Agreed! If possible, having a taxi/Uber/Lyft/etc makes a lot more sense when you’re coming in on an LD.


----------



## Maglev (Jul 5, 2018)

As far as the hotel goes, it is a good idea to advise them that you may be late checking in so they hold your room and in case there are any special procedures (eg, a certain door to use after hours).


----------



## pennyk (Jul 5, 2018)

I have taken that route, and I recall the train being late. It was after midnight when we arrived in SLC. In advance of arrival, I phoned the hotel to inform them that I would be late. I also asked about shuttle and was told that the shuttle runs all night and to phone when the train arrived. The hotels that provide shuttles to the train station know that the train is often late. If I remember correctly, the hotel was Hilton Garden Inn.


----------



## Guest (Jul 5, 2018)

OK, I'm confused...

Looking at the train status menu for arrival at DEN from CHI I can only get info back to June 30.

But the schedule shows July info available out to July 10, of course with no actual info available past today.

Why would Amtrak not retain past status info instead of showing dates a week ahead, with no info available?

Anyway, looks like the arrival at DEN from CHI is where the problem lies.

Over the last 6 days, the DEN arrival has been within .5 hour of scheduled 3 times.

The other 3 days it was 2.5 to 3.5 hours late.

Hard to make up time going over the Continental Divide.

Actually, looks like there's no attempt to get back on schedule.

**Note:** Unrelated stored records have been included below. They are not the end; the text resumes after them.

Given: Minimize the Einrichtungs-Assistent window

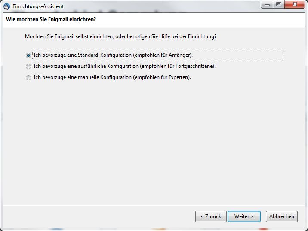Looking at the screenshot, I should coord(266,5).
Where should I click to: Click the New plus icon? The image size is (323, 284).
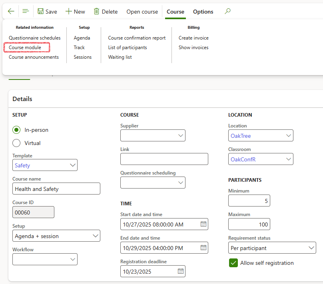(x=69, y=12)
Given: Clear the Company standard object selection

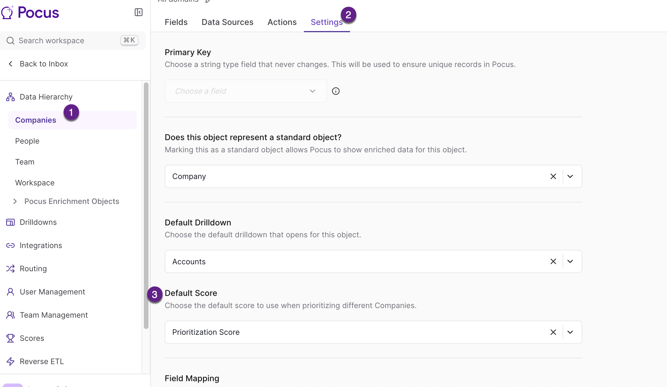Looking at the screenshot, I should tap(553, 176).
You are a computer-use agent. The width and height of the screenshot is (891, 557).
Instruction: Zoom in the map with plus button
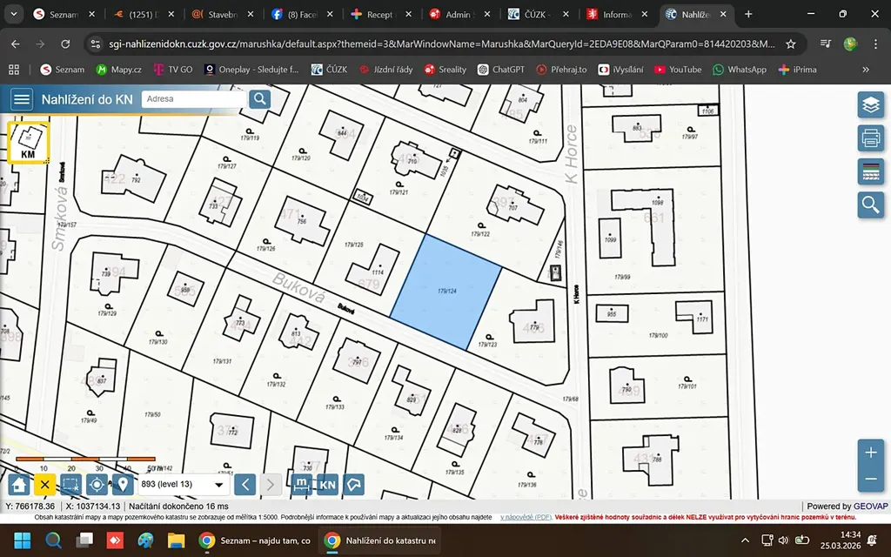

What happens to crew shifts when a 15 hour leg runs so much longer?

What are the safety rules applying?

Do they always bring fresh engineers on in DEN?

How long are the standard shifts?

At this point my issue is not so much a late arrival in SLC as sitting in Union Station for 2 or 3 hours at 8 AM.

Do they send out delay notices to customers?

Sorry, but I really am a newbie here.


----------



## cpotisch (Jul 5, 2018)

Guest said:


> OK, I'm confused...
> 
> Looking at the train status menu for arrival at DEN from CHI I can only get info back to June 30.
> 
> ...


Amtrak doesn't show you on time performance past a certain point, so I get my on time performance statistics from this site. Great resource, that.



Guest said:


> What happens to crew shifts when a 15 hour leg runs so much longer?
> 
> What are the safety rules applying?
> 
> ...


I'm going to answer these questions in order:


At a certain point they have to get a fresh crew. However, for any normal kind of delay, that's won't be necessary.
I don't quite understand the question, but I can assure you that it's completely safe for the train to make up time.
Don't know. Not very knowledgeable about that kind of thing.
Not sure about that either
It depends on how severe the delay. If it's significant enough that it counts as a service disruption, they might post it on the site or on Twitter.


----------



## Guest (Jul 5, 2018)

Thanks,

My Chrome browser won't allow me access to your site for unsecure connection.

Thoughts?


----------



## pennyk (Jul 5, 2018)

Guest said:


> Thanks,
> 
> My Chrome browser won't allow me access to your site for unsecure connection.
> 
> Thoughts?


If you are the OP, try signing in as a member.


----------



## cpotisch (Jul 5, 2018)

pennyk said:


> Guest said:
> 
> 
> > Thanks,
> ...


I'm pretty sure AU just isn't technically a secured site. I could personally care less, but perhaps Chrome doesn't feel the same way in this case. Whatever be the case, the OP is now a member of AU.


----------



## DrRon (Jul 5, 2018)

Actually, I have no issue with AU.

It's the Juckins site it doesn't like....


----------



## cpotisch (Jul 6, 2018)

DrRonDr said:


> Actually, I have no issue with AU.
> 
> It's the Juckins site it doesn't like....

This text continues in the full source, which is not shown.